## Task description
Edit the lines below so that each "screenshot" becomes "page", and keep everything else the same.

## Item position entries
----------

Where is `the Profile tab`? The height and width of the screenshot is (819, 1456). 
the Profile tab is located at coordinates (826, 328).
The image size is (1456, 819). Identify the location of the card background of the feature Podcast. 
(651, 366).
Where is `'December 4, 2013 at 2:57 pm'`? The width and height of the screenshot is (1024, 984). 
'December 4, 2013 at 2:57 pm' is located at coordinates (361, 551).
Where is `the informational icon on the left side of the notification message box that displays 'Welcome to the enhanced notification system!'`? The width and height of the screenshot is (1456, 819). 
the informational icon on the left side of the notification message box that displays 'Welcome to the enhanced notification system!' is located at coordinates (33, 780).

----------

## Output
Where is `the Profile tab`? The height and width of the page is (819, 1456). 
the Profile tab is located at coordinates (826, 328).
The image size is (1456, 819). Identify the location of the card background of the feature Podcast. 
(651, 366).
Where is `'December 4, 2013 at 2:57 pm'`? The width and height of the page is (1024, 984). 
'December 4, 2013 at 2:57 pm' is located at coordinates (361, 551).
Where is `the informational icon on the left side of the notification message box that displays 'Welcome to the enhanced notification system!'`? The width and height of the page is (1456, 819). 
the informational icon on the left side of the notification message box that displays 'Welcome to the enhanced notification system!' is located at coordinates (33, 780).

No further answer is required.